O pitoresco, porém, não estava no imóvel, mas nos adereços que o ornavam: através dos vidros, via-se um tanque; também se via uma embarcação que, pelo que fiquei sabendo, era o famoso Granma no qual os revolucionários conseguiram chegar à ilha depois de uma viagem cheia de imprevistos. Embora não me recorde bem, creio que havia também destroços de um avião legalista abatido pelos revolucionários.
            Essas relíquias são objeto de uma desconcertante veneração por parte de ardorosos revolucionários que visitam Havana. Lembram as piedosas figuras que viajam centenas ou milhares de quilômetros para venerar suas imagens adoradas nos países cristãos. No interior do museu há uma vasta exposição de objetos pessoais pertencentes aos revolucionários.
            O desfilar silencioso de ateus extasiados com objetos expostos mostra que os seres humanos ainda não conseguiram romper a lógica do paraíso cristão prometido nos primórdios dos tempos: os socialistas apenas deslocaram o idílio do além-túmulo para uma abstração idealizada e culturalmente forjada depois que as mazelas do capitalismo forem extirpadas.

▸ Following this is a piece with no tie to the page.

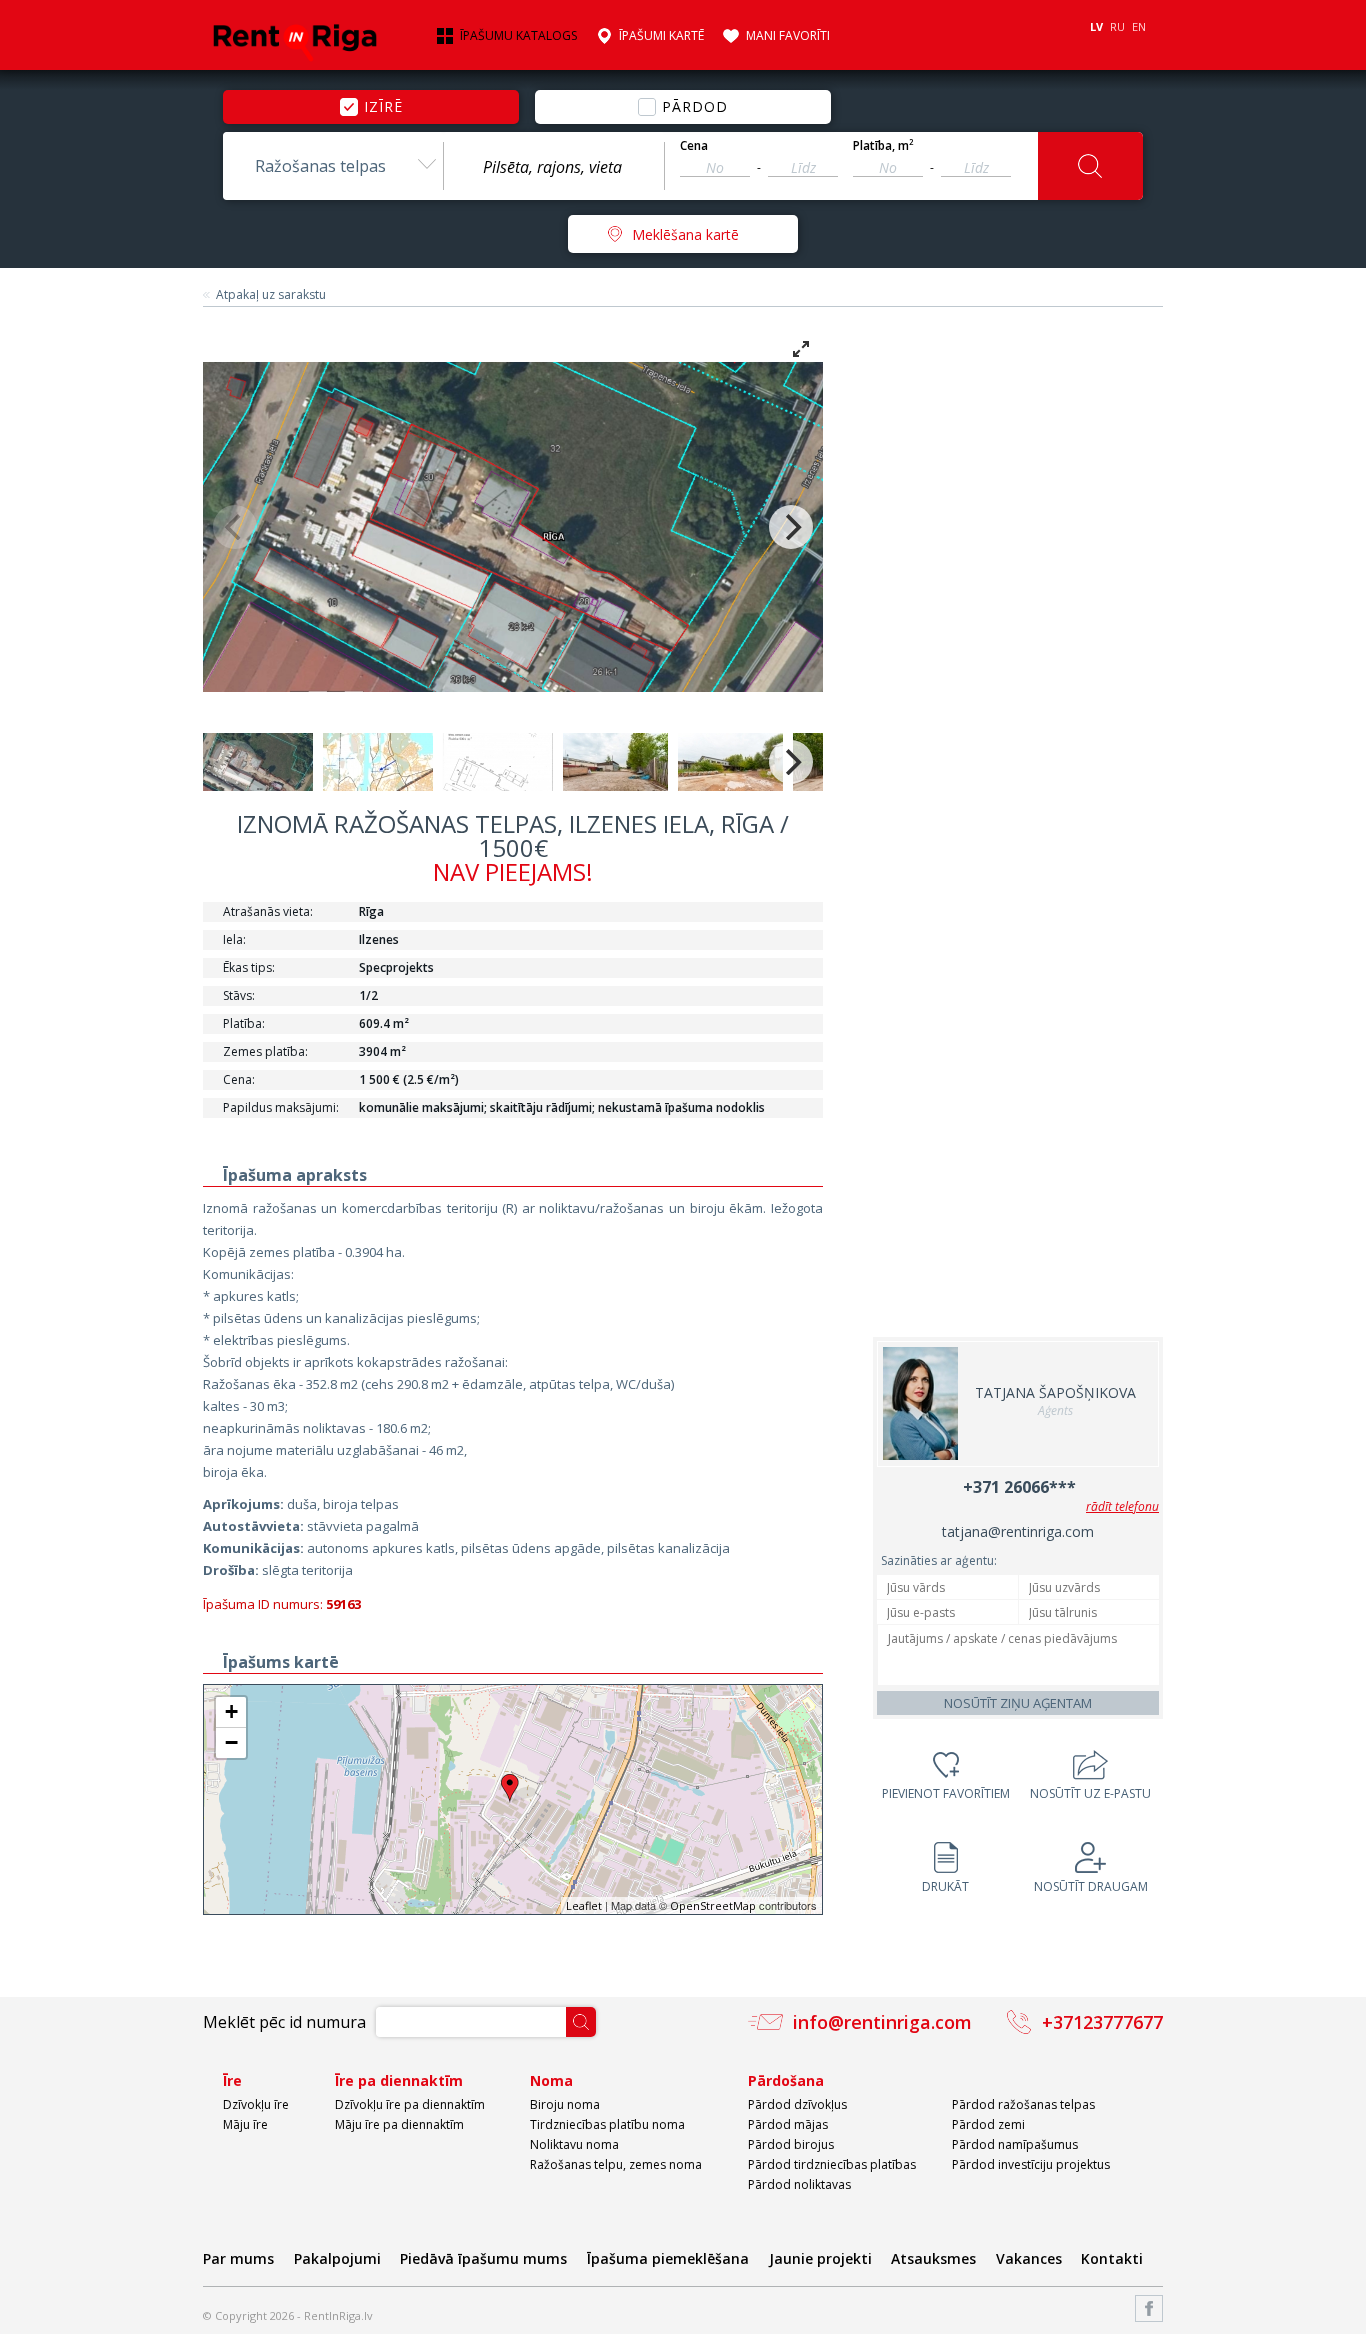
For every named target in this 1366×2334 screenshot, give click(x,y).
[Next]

            Como a humanidade não consegue ir além da imitação de si mesma, o capitalismo também tem sua versão idílica: o livre mercado em pleno funcionamento. Esse, por sua vez, virá quando os gentios estatistas foram convertidos.
            A criatividade escassa também só permite uma metáfora com a veneração aos artefatos revolucionários: Havana é uma espécie de Meca dos socialistas; uma das últimas, a propósito, porque as demais caíram em profusão em meados do século XX...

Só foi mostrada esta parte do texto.